EXERCISE AIM => Print a passage from the forum thread about AMD challenging Intel verbatim, starting at the words "seriously man! amd" and ending after "a large scale!!!!".

ARTICLE =>
# # #

# AMD Challenges Intel



## kunalmg (Oct 6, 2005)

Amd has challenged intel in leading newspapers like TOI 2day. The advertisement has been posted in my blog. check it out. its an open challenge to intel and a threat to its reputation, I suppose. 

Link:

*techticker.blogspot.com/2005/10/amd-challenges-intel.html


----------



## godsownman (Oct 6, 2005)

Yes , I was shocked my eyes poped when I read it . AMD is openly challenging INTEL, what will be the outcome , who will be the winner is to watched.

I personally feel AMD is overconfident seeing the time limit also for the challenge.


----------



## infra_red_dude (Oct 7, 2005)

seriously man! amd and intel in a dual core duel!!!! now aint that too much?? i mean everyone knows that rite now, amd rules the dual core roost! there is no need for any duel at all!!!!! but amd has been either toooo bold or too foolish do it publicly on a large scale!!!!


----------



## sujithtom (Oct 7, 2005)

Wat if AMD is developing something much different and better secretly? And such challenges are always good for us consumers, aren't they??


----------



## kunalmg (Oct 7, 2005)

sujithtom said:
			
		

> Wat if AMD is developing something much different and better secretly? And such challenges are always good for us consumers, aren't they??

# # #

SUPPLIED INFORMATION =>
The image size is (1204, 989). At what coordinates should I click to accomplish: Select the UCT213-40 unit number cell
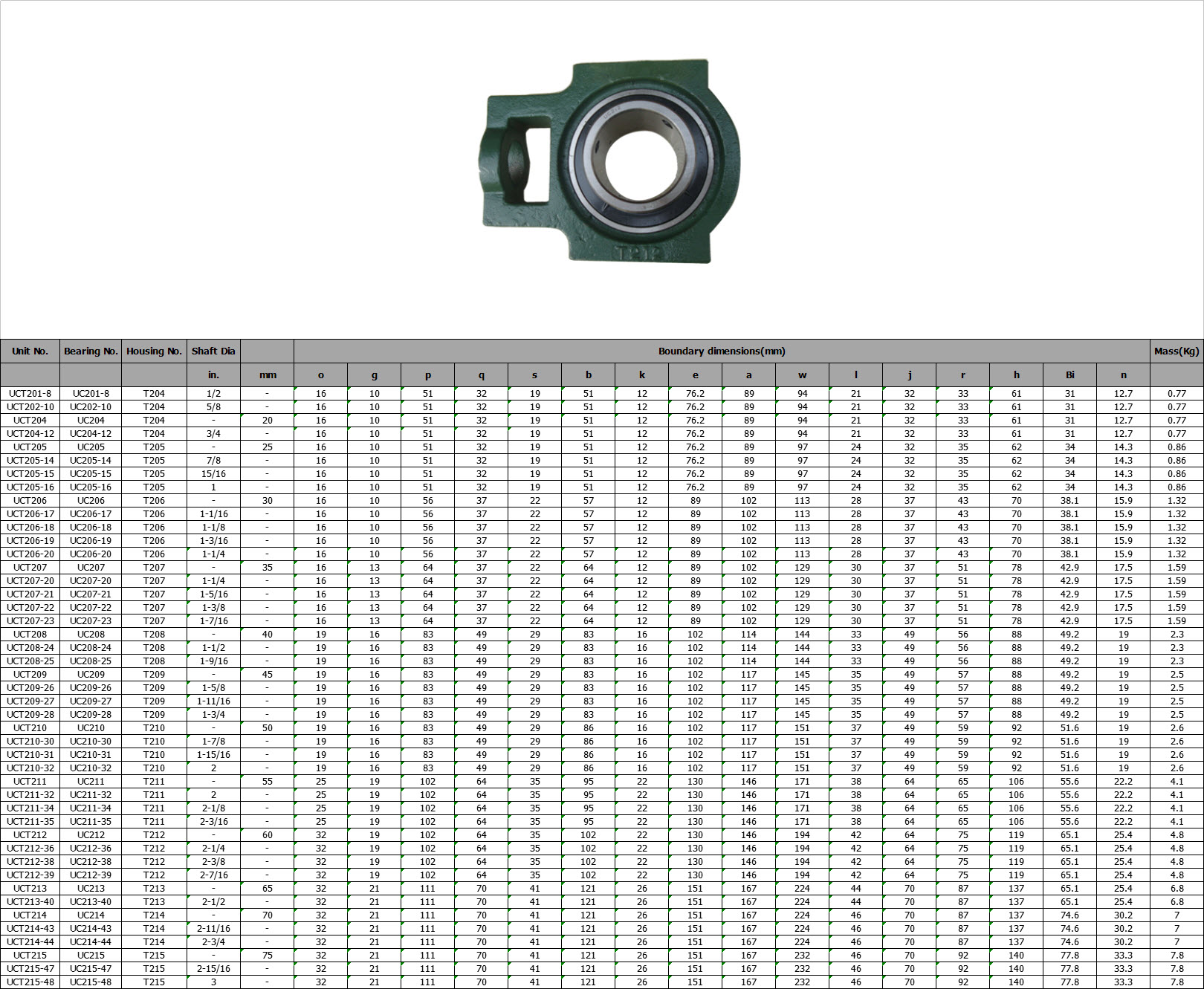[x=30, y=902]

# # #

THE ANSWER =>
seriously man! amd and intel in a dual core duel!!!! now aint that too much?? i mean everyone knows that rite now, amd rules the dual core roost! there is no need for any duel at all!!!!! but amd has been either toooo bold or too foolish do it publicly on a large scale!!!!